Israeli opposition leader Benjamin Netanyahu said on Thursday that if early elections occur in Israel and he is returned to power, he will not honor any peace agreements signed between the current government and the Palestinian Authority.
Speaking to Israel's Makor Harishon newspaper, Netanyahu blasted the government of Prime Minister Ehud Olmert for offering concessions to the Palestinians that he has no mandate from the Israeli people to offer, such as the division of Jerusalem and the surrender of strategic high ground in Judea and Samaria.
Netanyahu said that he will regard the next election as a referendum on Olmert's peace policies, meaning that a defeat for the prime minister will be seen as a clear mandate from the public to overturn any deals the current government has signed.
Public opinion polls conducted over the past 18 months have consistently showed that if there are early elections, Netanyahu and his Likud Party will score a comfortable victory over Olmert and his Kadima faction.
The chances of early elections of early elections seemed to peak last year when Olmert found himself embroiled in at least two different corruption scandals and as Israelis from across the political spectrum called for his resignation due to mismanagement of the Second Lebanon War.
Having weathered those storms, Olmert believed himself to be in the clear for the time being. But his popularity has continued to plummet amid mounting regional threats that few Israelis feel Olmert is capable of handling and planned concessions to the Palestinians that even fewer Israelis are ready to accept.

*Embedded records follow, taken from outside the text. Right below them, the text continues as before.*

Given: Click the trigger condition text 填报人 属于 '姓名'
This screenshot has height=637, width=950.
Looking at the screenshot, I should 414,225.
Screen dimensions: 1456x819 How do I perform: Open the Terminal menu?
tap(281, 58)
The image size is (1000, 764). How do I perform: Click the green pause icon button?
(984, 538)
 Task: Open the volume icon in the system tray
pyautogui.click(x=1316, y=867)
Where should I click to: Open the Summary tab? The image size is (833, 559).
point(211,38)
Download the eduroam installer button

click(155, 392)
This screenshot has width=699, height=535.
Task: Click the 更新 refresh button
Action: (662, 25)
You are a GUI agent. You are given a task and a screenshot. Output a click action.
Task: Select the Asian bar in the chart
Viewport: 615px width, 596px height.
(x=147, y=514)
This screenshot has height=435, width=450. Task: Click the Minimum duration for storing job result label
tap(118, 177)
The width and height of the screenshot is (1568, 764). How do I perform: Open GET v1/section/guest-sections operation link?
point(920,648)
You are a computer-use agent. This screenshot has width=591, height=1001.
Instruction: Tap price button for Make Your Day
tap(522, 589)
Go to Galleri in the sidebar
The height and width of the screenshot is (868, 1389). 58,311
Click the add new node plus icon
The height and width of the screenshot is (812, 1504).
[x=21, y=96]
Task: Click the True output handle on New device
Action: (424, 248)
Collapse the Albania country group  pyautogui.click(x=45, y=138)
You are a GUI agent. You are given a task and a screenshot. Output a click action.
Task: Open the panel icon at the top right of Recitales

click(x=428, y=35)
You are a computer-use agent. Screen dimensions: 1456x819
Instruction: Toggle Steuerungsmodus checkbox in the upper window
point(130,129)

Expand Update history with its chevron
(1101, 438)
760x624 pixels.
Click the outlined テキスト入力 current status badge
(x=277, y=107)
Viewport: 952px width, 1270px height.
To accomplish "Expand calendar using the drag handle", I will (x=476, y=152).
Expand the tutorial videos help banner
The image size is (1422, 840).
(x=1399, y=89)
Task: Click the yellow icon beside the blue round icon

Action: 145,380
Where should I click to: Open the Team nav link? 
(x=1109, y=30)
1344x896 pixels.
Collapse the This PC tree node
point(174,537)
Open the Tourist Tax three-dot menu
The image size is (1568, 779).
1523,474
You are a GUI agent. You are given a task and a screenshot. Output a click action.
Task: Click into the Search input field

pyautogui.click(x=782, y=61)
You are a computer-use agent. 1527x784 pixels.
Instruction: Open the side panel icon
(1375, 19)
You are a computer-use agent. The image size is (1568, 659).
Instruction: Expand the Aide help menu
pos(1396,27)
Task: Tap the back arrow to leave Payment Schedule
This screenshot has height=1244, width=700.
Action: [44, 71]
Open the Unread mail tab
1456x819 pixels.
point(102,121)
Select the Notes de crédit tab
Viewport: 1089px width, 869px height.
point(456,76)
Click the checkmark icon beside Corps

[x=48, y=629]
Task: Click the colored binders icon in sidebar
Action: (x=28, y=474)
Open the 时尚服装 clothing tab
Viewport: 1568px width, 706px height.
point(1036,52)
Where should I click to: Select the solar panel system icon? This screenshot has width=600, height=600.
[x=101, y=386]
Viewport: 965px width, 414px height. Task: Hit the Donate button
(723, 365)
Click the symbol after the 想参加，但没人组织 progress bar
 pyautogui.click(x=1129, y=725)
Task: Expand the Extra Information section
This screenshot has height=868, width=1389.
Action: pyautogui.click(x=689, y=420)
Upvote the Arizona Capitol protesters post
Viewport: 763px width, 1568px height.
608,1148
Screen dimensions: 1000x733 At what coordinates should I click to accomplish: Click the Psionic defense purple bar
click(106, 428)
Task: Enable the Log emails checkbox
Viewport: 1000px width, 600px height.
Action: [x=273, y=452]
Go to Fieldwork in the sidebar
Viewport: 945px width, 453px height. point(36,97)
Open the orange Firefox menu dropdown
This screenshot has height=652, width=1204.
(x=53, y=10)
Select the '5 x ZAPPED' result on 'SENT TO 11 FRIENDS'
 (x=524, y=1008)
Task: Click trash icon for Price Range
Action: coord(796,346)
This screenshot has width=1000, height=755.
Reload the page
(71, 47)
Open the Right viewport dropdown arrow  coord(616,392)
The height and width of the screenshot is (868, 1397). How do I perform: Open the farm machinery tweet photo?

One of Olmert's coalition partners, Yisrael Beiteinu, has already left the government because of negotiations with the Palestinians over dividing Jerusalem. If those talks progress any further, the ultra-Orthodox Shas Party is expected to bolt as well, leaving Olmert with a minority government whose chief partner, Labor Party leader Ehud Barak, is himself eager for early elections in hopes of returning to the prime minister's chair.